- **What this task involves**:
All of the records below need to be returned exactly.

- **The records**:
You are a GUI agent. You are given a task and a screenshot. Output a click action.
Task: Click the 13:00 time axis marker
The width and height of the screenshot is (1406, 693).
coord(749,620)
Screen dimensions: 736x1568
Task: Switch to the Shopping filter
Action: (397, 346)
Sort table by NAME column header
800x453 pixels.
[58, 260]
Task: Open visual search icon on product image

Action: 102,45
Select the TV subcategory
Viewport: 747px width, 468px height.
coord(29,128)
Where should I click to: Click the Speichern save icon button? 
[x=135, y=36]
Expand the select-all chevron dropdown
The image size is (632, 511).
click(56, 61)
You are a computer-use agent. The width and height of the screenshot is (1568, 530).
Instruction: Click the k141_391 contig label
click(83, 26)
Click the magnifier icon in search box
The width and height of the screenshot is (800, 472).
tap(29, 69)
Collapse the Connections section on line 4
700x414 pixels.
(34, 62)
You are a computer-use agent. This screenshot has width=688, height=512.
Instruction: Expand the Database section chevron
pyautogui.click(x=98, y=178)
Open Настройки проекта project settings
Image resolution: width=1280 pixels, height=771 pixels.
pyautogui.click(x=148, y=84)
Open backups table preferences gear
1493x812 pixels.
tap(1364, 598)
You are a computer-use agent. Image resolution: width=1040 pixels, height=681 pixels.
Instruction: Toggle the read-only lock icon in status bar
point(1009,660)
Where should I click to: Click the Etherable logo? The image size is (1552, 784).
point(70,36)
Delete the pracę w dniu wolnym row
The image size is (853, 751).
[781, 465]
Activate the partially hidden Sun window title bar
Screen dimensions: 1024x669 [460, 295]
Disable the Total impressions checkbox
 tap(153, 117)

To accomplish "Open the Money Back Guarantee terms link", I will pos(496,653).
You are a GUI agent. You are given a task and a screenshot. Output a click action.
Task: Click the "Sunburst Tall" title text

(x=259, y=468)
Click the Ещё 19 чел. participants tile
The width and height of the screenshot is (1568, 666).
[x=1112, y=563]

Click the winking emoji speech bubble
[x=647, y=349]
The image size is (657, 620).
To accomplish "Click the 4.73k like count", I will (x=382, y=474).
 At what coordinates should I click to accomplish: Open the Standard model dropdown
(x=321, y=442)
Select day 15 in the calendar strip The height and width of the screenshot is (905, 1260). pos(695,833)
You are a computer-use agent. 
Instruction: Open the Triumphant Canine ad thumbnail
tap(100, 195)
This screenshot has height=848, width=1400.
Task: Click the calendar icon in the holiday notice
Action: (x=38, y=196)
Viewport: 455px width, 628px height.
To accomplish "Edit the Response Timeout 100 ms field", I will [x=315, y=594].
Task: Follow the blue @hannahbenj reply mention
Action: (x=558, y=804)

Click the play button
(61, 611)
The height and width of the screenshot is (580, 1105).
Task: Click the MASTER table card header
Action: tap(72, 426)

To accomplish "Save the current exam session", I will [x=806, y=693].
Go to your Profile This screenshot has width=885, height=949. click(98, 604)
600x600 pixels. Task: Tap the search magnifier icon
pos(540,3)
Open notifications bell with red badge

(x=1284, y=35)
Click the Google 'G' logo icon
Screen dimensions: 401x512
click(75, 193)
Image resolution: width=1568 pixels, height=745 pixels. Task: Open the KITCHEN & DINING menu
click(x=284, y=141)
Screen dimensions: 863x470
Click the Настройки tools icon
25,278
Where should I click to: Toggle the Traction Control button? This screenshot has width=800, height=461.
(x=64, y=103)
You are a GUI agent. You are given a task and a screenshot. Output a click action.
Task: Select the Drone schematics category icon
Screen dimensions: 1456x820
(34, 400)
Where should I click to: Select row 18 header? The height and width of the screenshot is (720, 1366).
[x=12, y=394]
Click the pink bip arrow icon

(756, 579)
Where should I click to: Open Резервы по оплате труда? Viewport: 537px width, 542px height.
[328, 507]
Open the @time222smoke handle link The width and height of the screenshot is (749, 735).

- **Answer to this problem**:
You are a GUI agent. You are given a task and a screenshot. Output a click action.
Task: Click the 13:00 time axis marker
The width and height of the screenshot is (1406, 693).
coord(749,620)
Screen dimensions: 736x1568
Task: Switch to the Shopping filter
Action: (397, 346)
Sort table by NAME column header
800x453 pixels.
[58, 260]
Task: Open visual search icon on product image

Action: 102,45
Select the TV subcategory
Viewport: 747px width, 468px height.
coord(29,128)
Where should I click to: Click the Speichern save icon button? 
[x=135, y=36]
Expand the select-all chevron dropdown
The image size is (632, 511).
click(56, 61)
You are a computer-use agent. The width and height of the screenshot is (1568, 530).
Instruction: Click the k141_391 contig label
click(83, 26)
Click the magnifier icon in search box
The width and height of the screenshot is (800, 472).
tap(29, 69)
Collapse the Connections section on line 4
700x414 pixels.
(34, 62)
You are a computer-use agent. This screenshot has width=688, height=512.
Instruction: Expand the Database section chevron
pyautogui.click(x=98, y=178)
Open Настройки проекта project settings
Image resolution: width=1280 pixels, height=771 pixels.
pyautogui.click(x=148, y=84)
Open backups table preferences gear
1493x812 pixels.
tap(1364, 598)
You are a computer-use agent. Image resolution: width=1040 pixels, height=681 pixels.
Instruction: Toggle the read-only lock icon in status bar
point(1009,660)
Where should I click to: Click the Etherable logo? The image size is (1552, 784).
point(70,36)
Delete the pracę w dniu wolnym row
The image size is (853, 751).
[781, 465]
Activate the partially hidden Sun window title bar
Screen dimensions: 1024x669 [460, 295]
Disable the Total impressions checkbox
 tap(153, 117)

To accomplish "Open the Money Back Guarantee terms link", I will pos(496,653).
You are a GUI agent. You are given a task and a screenshot. Output a click action.
Task: Click the "Sunburst Tall" title text

(x=259, y=468)
Click the Ещё 19 чел. participants tile
The width and height of the screenshot is (1568, 666).
[x=1112, y=563]

Click the winking emoji speech bubble
[x=647, y=349]
The image size is (657, 620).
To accomplish "Click the 4.73k like count", I will (x=382, y=474).
 At what coordinates should I click to accomplish: Open the Standard model dropdown
(x=321, y=442)
Select day 15 in the calendar strip The height and width of the screenshot is (905, 1260). pos(695,833)
You are a computer-use agent. 
Instruction: Open the Triumphant Canine ad thumbnail
tap(100, 195)
This screenshot has height=848, width=1400.
Task: Click the calendar icon in the holiday notice
Action: (x=38, y=196)
Viewport: 455px width, 628px height.
To accomplish "Edit the Response Timeout 100 ms field", I will [x=315, y=594].
Task: Follow the blue @hannahbenj reply mention
Action: (x=558, y=804)

Click the play button
(61, 611)
The height and width of the screenshot is (580, 1105).
Task: Click the MASTER table card header
Action: tap(72, 426)

To accomplish "Save the current exam session", I will [x=806, y=693].
Go to your Profile This screenshot has width=885, height=949. click(98, 604)
600x600 pixels. Task: Tap the search magnifier icon
pos(540,3)
Open notifications bell with red badge

(x=1284, y=35)
Click the Google 'G' logo icon
Screen dimensions: 401x512
click(75, 193)
Image resolution: width=1568 pixels, height=745 pixels. Task: Open the KITCHEN & DINING menu
click(x=284, y=141)
Screen dimensions: 863x470
Click the Настройки tools icon
25,278
Where should I click to: Toggle the Traction Control button? This screenshot has width=800, height=461.
(x=64, y=103)
You are a GUI agent. You are given a task and a screenshot. Output a click action.
Task: Select the Drone schematics category icon
Screen dimensions: 1456x820
(34, 400)
Where should I click to: Select row 18 header? The height and width of the screenshot is (720, 1366).
[x=12, y=394]
Click the pink bip arrow icon

(756, 579)
Where should I click to: Open Резервы по оплате труда? Viewport: 537px width, 542px height.
[328, 507]
Open the @time222smoke handle link The width and height of the screenshot is (749, 735).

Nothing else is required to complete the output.